=== Task data ===

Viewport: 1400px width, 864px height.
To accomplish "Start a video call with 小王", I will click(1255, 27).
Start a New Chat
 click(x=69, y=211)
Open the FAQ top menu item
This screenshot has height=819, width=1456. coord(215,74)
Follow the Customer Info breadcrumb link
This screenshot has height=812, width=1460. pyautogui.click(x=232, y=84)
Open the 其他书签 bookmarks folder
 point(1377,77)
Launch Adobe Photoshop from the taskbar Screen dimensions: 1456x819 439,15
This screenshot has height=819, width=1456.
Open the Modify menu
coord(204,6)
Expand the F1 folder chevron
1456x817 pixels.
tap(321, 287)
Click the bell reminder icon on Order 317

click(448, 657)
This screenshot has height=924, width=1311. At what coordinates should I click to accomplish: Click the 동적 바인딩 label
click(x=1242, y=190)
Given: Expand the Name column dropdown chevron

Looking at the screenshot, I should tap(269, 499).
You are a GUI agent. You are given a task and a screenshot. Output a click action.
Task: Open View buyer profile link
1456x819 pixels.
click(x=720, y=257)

===

| Task instructions |
What is needed is a word-for-word restatement of all the data.

| Response box |
Viewport: 1400px width, 864px height.
To accomplish "Start a video call with 小王", I will click(1255, 27).
Start a New Chat
 click(x=69, y=211)
Open the FAQ top menu item
This screenshot has height=819, width=1456. coord(215,74)
Follow the Customer Info breadcrumb link
This screenshot has height=812, width=1460. pyautogui.click(x=232, y=84)
Open the 其他书签 bookmarks folder
 point(1377,77)
Launch Adobe Photoshop from the taskbar Screen dimensions: 1456x819 439,15
This screenshot has height=819, width=1456.
Open the Modify menu
coord(204,6)
Expand the F1 folder chevron
1456x817 pixels.
tap(321, 287)
Click the bell reminder icon on Order 317

click(448, 657)
This screenshot has height=924, width=1311. At what coordinates should I click to accomplish: Click the 동적 바인딩 label
click(x=1242, y=190)
Given: Expand the Name column dropdown chevron

Looking at the screenshot, I should tap(269, 499).
You are a GUI agent. You are given a task and a screenshot. Output a click action.
Task: Open View buyer profile link
1456x819 pixels.
click(x=720, y=257)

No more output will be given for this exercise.